Recast every line of the rows below as a numbered list. Skip blank lines and leave the pictures out of your answer.

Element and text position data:
· · · · · · ·

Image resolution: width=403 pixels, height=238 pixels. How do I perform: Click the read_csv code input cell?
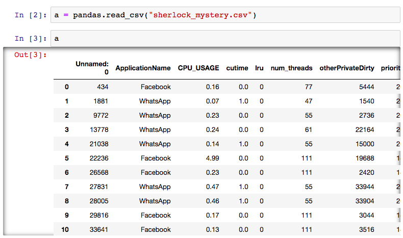pyautogui.click(x=224, y=15)
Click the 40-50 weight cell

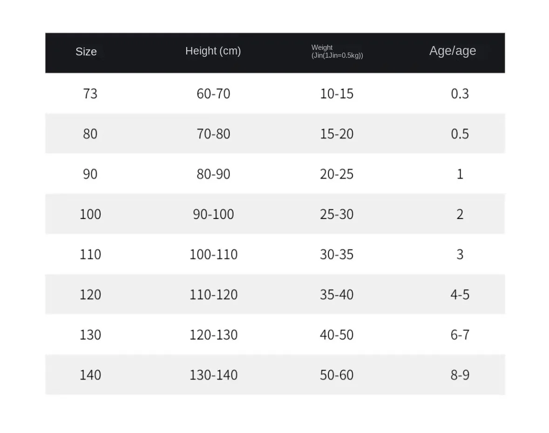pos(336,335)
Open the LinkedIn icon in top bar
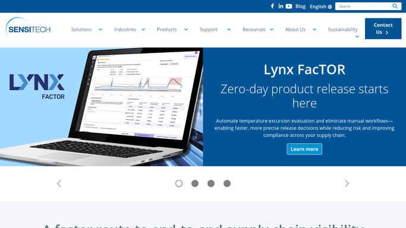The height and width of the screenshot is (228, 406). point(281,6)
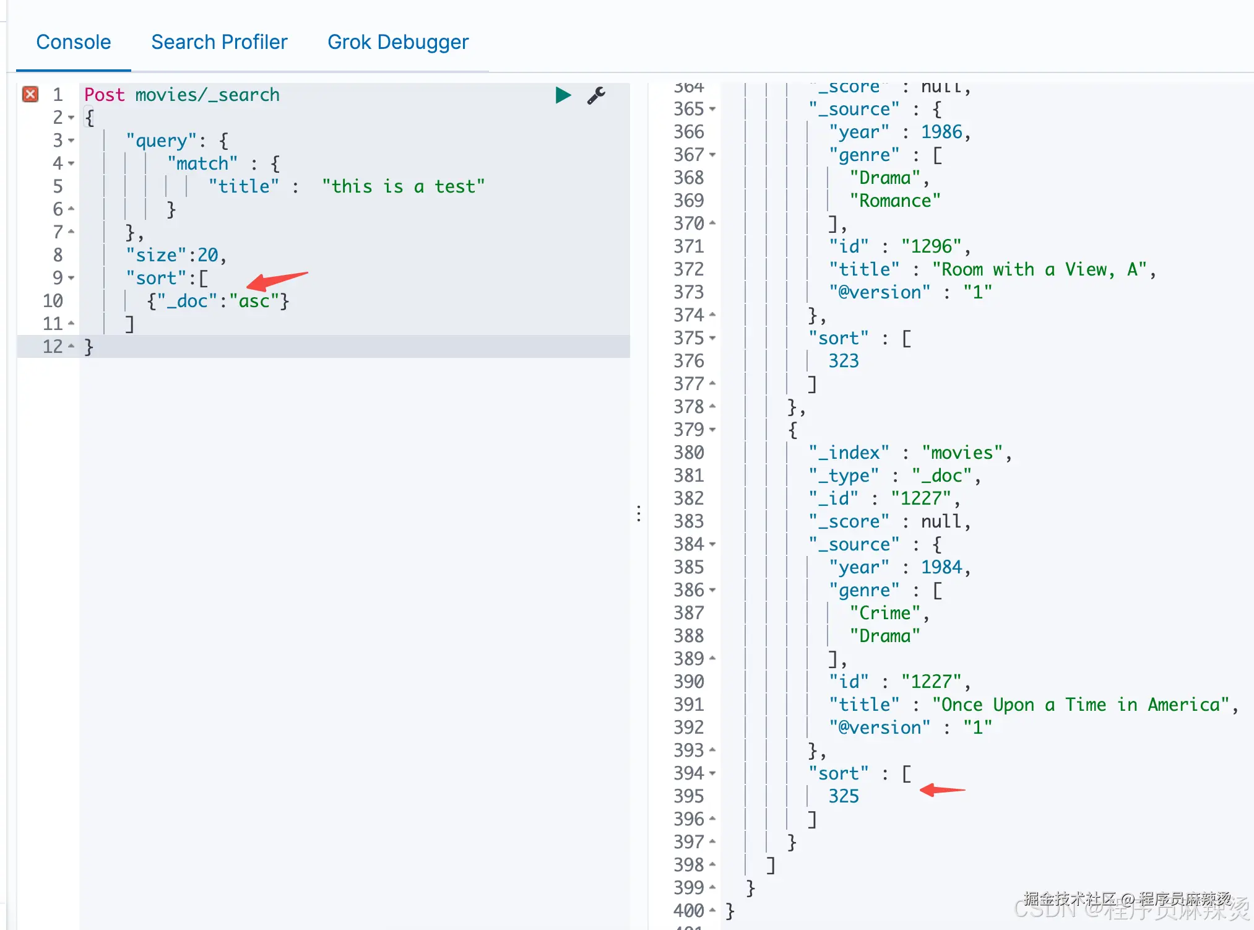Open the wrench settings icon in editor

pyautogui.click(x=596, y=95)
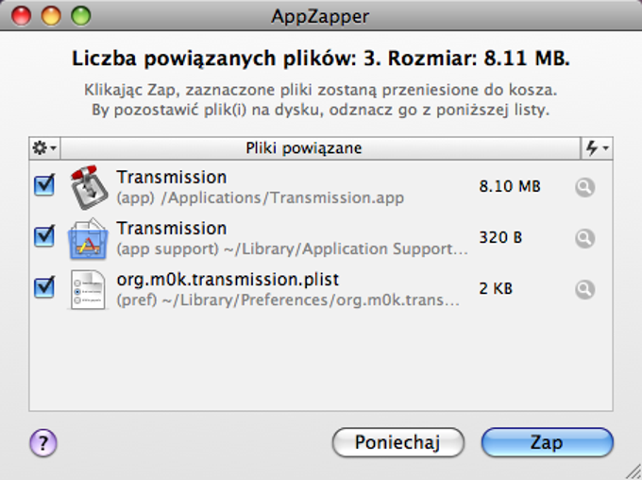Open the gear actions dropdown
Screen dimensions: 642x480
point(44,148)
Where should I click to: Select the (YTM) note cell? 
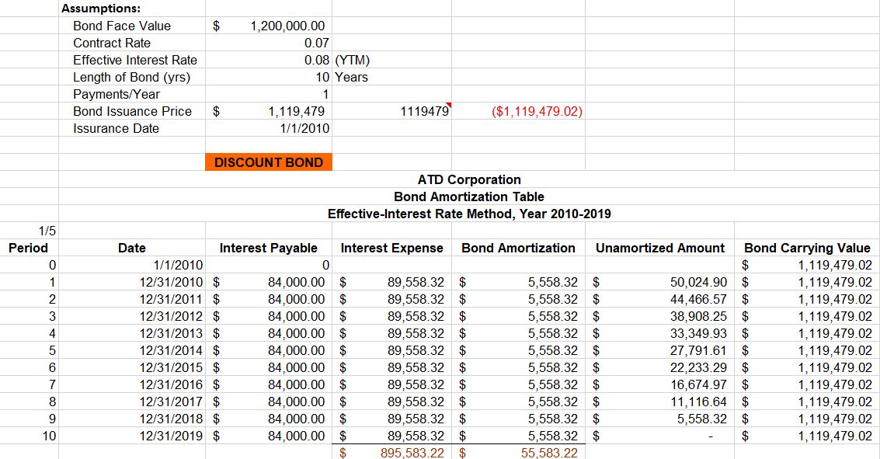352,60
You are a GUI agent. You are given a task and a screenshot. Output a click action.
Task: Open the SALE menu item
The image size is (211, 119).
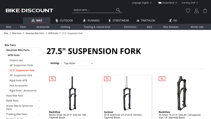tap(150, 27)
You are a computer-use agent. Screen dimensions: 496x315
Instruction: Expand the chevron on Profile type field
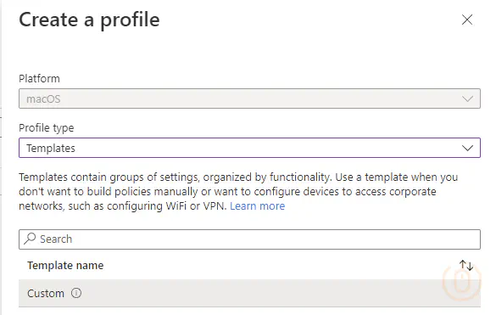pyautogui.click(x=467, y=148)
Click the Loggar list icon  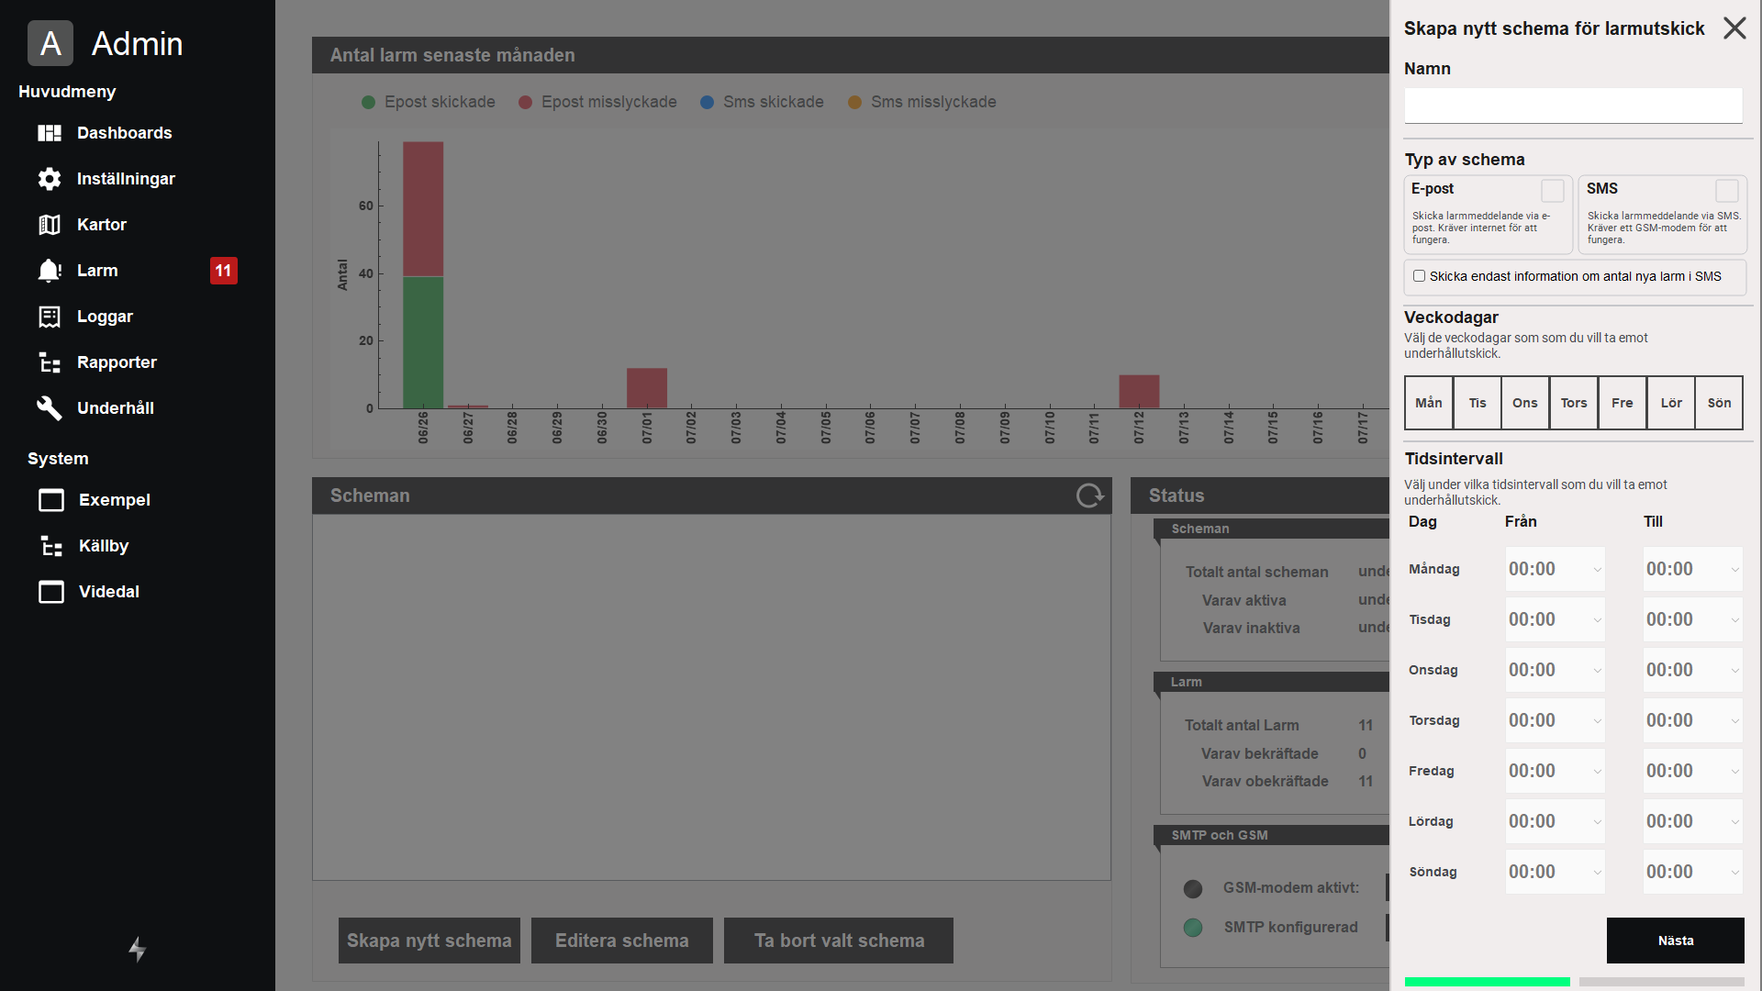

· · · · · · ·

### Answer to the problem
1. Image resolution: width=403 pixels, height=238 pixels. How do I perform: Click the read_csv code input cell?
2. pyautogui.click(x=224, y=15)
3. Click the 40-50 weight cell
4. pos(336,335)
5. Open the LinkedIn icon in top bar
6. The height and width of the screenshot is (228, 406). point(281,6)
7. Open the wrench settings icon in editor
8. pyautogui.click(x=596, y=95)
9. Open the gear actions dropdown
10. Screen dimensions: 642x480
11. point(44,148)
12. Where should I click to: Select the (YTM) note cell? 
13. 352,60
14. You are a GUI agent. You are given a task and a screenshot. Output a click action.
15. Task: Open the SALE menu item
16. The image size is (211, 119).
17. tap(150, 27)
18. You are a computer-use agent. Screen dimensions: 496x315
19. Instruction: Expand the chevron on Profile type field
20. pyautogui.click(x=467, y=148)
21. Click the Loggar list icon  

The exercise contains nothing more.